Sunday, January 6, 2008

Reclaiming Your Sexual Self

Reclaiming Your Sexual Self has been sitting on my bookshelf for years now.  Like so many of the books I've purchased, I never read it.  I was collecting the tools necessary to deal with the problem, but never using them.  Reading about "how you can bring desire back into your life" is an admission that desire is lacking.  Although it's obvious that it is lacking, it's so hard to say it out loud.  Taking action is a scary thing.  Looking yourself in the mirror and saying "I have a problem, I want to fix it" is so very, very difficult.  This is true regardless of the problem.

I picked it up last night.  I couldn't deal with For Yourself - I don't have a handheld mirror, for one thing, and anyway I'm supposed to be answering some questions at this point.  The questions are difficult, and it had been a long day.  I'm committed to this thing, though, so I wanted to do something.  

I'm glad I picked it up, because it is fantastic.  I'm into chapter four now, and have even had the highlighter out.  Her description of what this is like really struck a chord for me.  

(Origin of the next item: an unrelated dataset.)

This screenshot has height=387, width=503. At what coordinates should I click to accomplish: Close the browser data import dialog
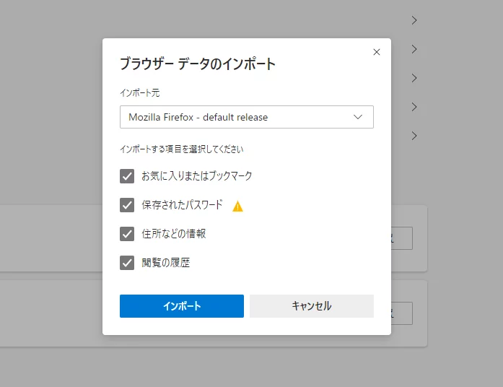pos(376,52)
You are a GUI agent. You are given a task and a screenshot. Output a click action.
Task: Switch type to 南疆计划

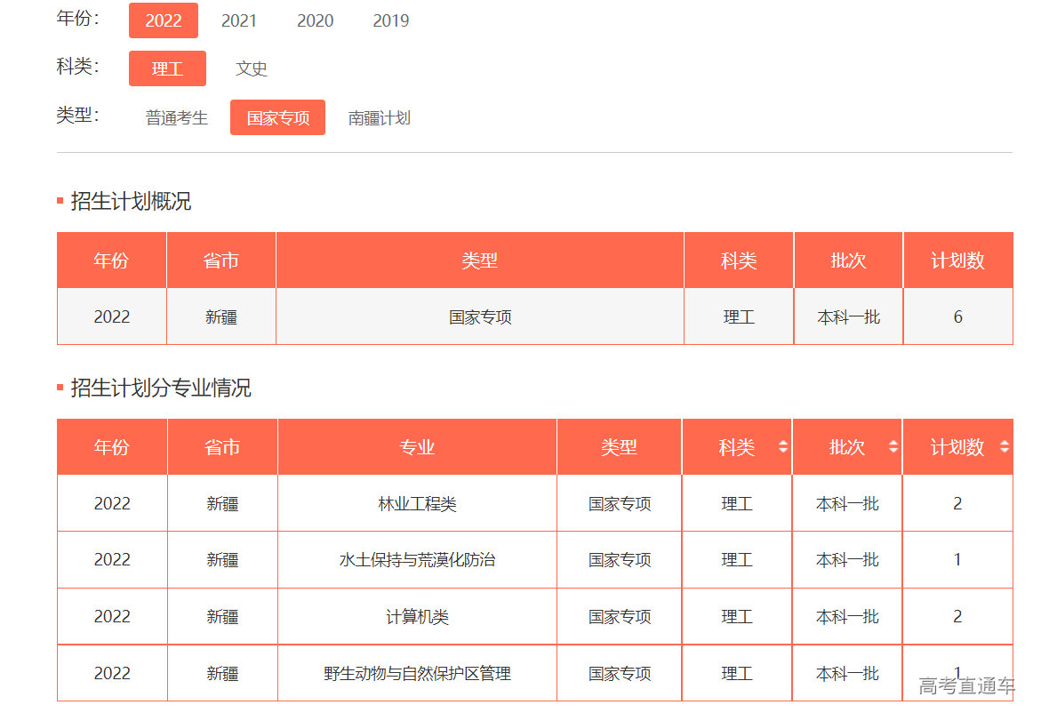point(380,117)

"Feeling asexual in a sexual world is a difficult and alienating experience.  It's like living in a foreign country and not speaking the language or being the only one not getting the joke.  Most people don't understand how upsetting it is to lack sexual passion for someone you love."  

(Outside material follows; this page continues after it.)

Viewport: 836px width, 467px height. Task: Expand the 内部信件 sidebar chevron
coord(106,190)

It is alienating.  It is upsetting and difficult.  

The thing I like most about the book, though, is that it's not a pity party.  The tone is brisk and upbeat, encouraging.  She seems to say, "We've established that this is difficult, now let's move on."

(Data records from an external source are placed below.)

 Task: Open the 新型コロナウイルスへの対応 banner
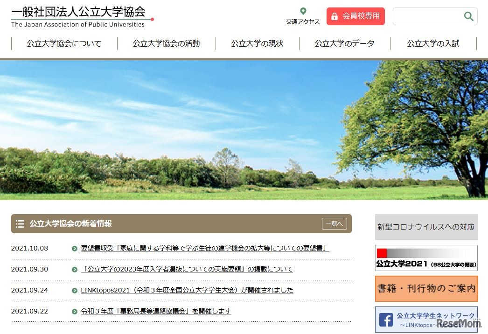(426, 227)
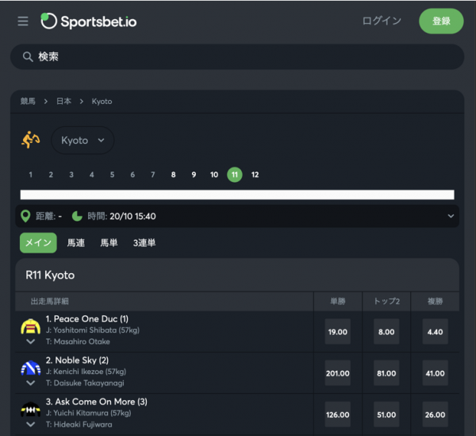The width and height of the screenshot is (476, 436).
Task: Select race number 10
Action: [x=214, y=175]
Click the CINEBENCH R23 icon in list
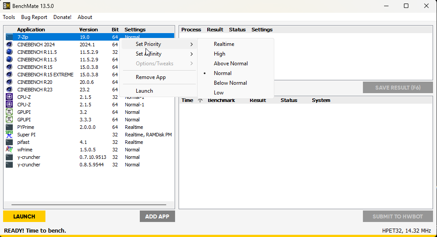The image size is (437, 237). [x=9, y=90]
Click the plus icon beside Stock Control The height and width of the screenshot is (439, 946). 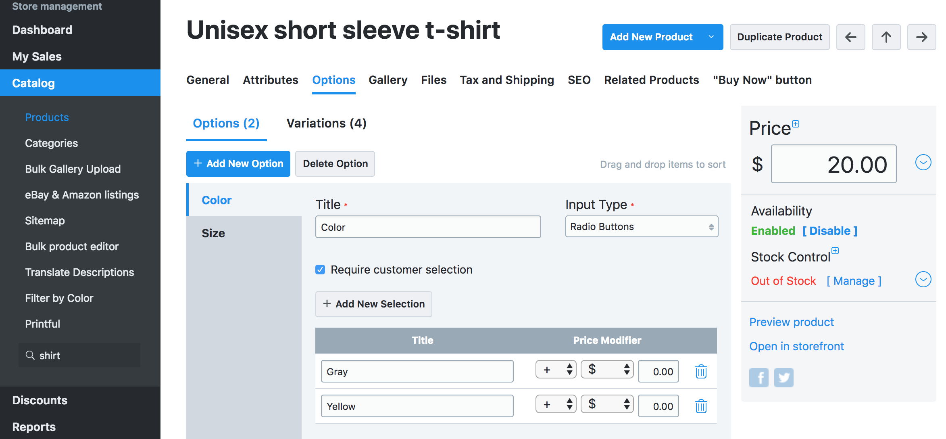[x=835, y=251]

There is a strong emphasis on finding balance.  Sexual desire does not exist in a vacuum - there is no bubble around a person's sexuality that separates it from the rest of their life.  My therapist also emphasized finding balance, especially in the mind-body connection.  The focus was on learning to listen to my body and accurately interpret what it was saying.

I am a very tense person, so much so that I once pulled a muscle in my jaw because I tensed up in anticipation of a needle.  Since adolescence I've had a tendency towards depression and self-destructive behaviour.  

I am also not very balanced, literally or figuratively.  Poor hand-eye coordination, lack of proprioception, weak immune system, almost constant pain (migraines, back/neck/shoulder pain, hip pain), lack of flexibility... These are all things I've lived with throughout my life, and are probably contributors to my lack of a healthy sexuality.

In chapter three of the book there is a quiz to help determine the possible source of the problem.  25 true or false questions.  My results:

- Control and Power, 3/7
- Intimacy, 3/8
- Sexual Self-Esteem, 3/7
- Stress, 2/6
- Unresolved Anger, 5/8
- Sexual Dysfunction, 6/6
- Trauma, 2/3
- Abuse, 0/1

As I was scoring myself, I had an interesting response.  At Stress, when I again scored less than half, my stomach knotted up and I almost stopped.  I had the intense and overwhelming feeling that I was just being ridiculous.  Obviously there is nothing wrong with me.  It's all in my head, as so many people have told me.  The numbers don't lie, and there's nothing there to indicate that there's a real problem.  I clearly do not really want to "fix" this, because there's nothing wrong.  I'm just frigid and I'll always be that way.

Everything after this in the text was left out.